* _Task directions_
Your task is to output the entries below word for word.

=== Data for the task ===

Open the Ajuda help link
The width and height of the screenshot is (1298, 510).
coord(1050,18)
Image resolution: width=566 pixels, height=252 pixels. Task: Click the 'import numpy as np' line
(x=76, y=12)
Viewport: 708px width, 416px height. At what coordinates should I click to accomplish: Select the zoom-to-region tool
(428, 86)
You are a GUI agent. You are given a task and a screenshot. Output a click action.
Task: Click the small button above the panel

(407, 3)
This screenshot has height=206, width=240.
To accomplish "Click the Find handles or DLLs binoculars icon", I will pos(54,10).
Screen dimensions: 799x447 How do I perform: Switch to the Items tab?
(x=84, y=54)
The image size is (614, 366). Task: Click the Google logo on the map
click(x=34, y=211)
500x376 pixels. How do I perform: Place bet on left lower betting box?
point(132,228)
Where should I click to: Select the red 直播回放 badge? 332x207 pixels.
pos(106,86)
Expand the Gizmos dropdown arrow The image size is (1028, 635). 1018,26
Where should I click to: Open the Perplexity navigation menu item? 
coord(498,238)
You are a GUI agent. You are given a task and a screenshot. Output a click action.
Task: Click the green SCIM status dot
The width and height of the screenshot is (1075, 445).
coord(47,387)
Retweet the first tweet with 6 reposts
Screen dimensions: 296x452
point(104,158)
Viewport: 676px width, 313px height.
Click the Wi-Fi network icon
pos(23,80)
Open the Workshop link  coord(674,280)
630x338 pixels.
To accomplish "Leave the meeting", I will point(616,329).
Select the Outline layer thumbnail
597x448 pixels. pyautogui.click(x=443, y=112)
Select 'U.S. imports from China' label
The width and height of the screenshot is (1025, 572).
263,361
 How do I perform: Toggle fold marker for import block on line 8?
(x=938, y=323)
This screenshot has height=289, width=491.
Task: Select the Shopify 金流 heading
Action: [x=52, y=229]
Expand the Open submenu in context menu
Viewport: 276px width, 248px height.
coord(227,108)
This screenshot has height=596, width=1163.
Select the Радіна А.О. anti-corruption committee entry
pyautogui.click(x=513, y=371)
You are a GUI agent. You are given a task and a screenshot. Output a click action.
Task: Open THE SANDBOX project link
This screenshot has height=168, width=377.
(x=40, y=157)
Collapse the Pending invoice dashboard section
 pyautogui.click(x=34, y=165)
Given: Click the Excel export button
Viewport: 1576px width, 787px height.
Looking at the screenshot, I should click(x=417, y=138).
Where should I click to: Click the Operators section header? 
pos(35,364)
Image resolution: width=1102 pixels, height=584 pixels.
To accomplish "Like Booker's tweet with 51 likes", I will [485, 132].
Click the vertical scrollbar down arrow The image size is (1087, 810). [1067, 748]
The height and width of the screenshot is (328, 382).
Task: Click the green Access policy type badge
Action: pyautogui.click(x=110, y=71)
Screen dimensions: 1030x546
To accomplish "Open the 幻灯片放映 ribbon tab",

===

* _Output of the exercise_
Open the Ajuda help link
The width and height of the screenshot is (1298, 510).
coord(1050,18)
Image resolution: width=566 pixels, height=252 pixels. Task: Click the 'import numpy as np' line
(x=76, y=12)
Viewport: 708px width, 416px height. At what coordinates should I click to accomplish: Select the zoom-to-region tool
(428, 86)
You are a GUI agent. You are given a task and a screenshot. Output a click action.
Task: Click the small button above the panel

(407, 3)
This screenshot has height=206, width=240.
To accomplish "Click the Find handles or DLLs binoculars icon", I will pos(54,10).
Screen dimensions: 799x447 How do I perform: Switch to the Items tab?
(x=84, y=54)
The image size is (614, 366). Task: Click the Google logo on the map
click(x=34, y=211)
500x376 pixels. How do I perform: Place bet on left lower betting box?
point(132,228)
Where should I click to: Select the red 直播回放 badge? 332x207 pixels.
pos(106,86)
Expand the Gizmos dropdown arrow The image size is (1028, 635). 1018,26
Where should I click to: Open the Perplexity navigation menu item? 
coord(498,238)
You are a GUI agent. You are given a task and a screenshot. Output a click action.
Task: Click the green SCIM status dot
The width and height of the screenshot is (1075, 445).
coord(47,387)
Retweet the first tweet with 6 reposts
Screen dimensions: 296x452
point(104,158)
Viewport: 676px width, 313px height.
Click the Wi-Fi network icon
pos(23,80)
Open the Workshop link  coord(674,280)
630x338 pixels.
To accomplish "Leave the meeting", I will point(616,329).
Select the Outline layer thumbnail
597x448 pixels. pyautogui.click(x=443, y=112)
Select 'U.S. imports from China' label
The width and height of the screenshot is (1025, 572).
263,361
 How do I perform: Toggle fold marker for import block on line 8?
(x=938, y=323)
This screenshot has height=289, width=491.
Task: Select the Shopify 金流 heading
Action: [x=52, y=229]
Expand the Open submenu in context menu
Viewport: 276px width, 248px height.
coord(227,108)
This screenshot has height=596, width=1163.
Select the Радіна А.О. anti-corruption committee entry
pyautogui.click(x=513, y=371)
You are a GUI agent. You are given a task and a screenshot. Output a click action.
Task: Open THE SANDBOX project link
This screenshot has height=168, width=377.
(x=40, y=157)
Collapse the Pending invoice dashboard section
 pyautogui.click(x=34, y=165)
Given: Click the Excel export button
Viewport: 1576px width, 787px height.
Looking at the screenshot, I should click(x=417, y=138).
Where should I click to: Click the Operators section header? 
pos(35,364)
Image resolution: width=1102 pixels, height=584 pixels.
To accomplish "Like Booker's tweet with 51 likes", I will [485, 132].
Click the vertical scrollbar down arrow The image size is (1087, 810). [1067, 748]
The height and width of the screenshot is (328, 382).
Task: Click the green Access policy type badge
Action: pyautogui.click(x=110, y=71)
Screen dimensions: 1030x546
To accomplish "Open the 幻灯片放映 ribbon tab",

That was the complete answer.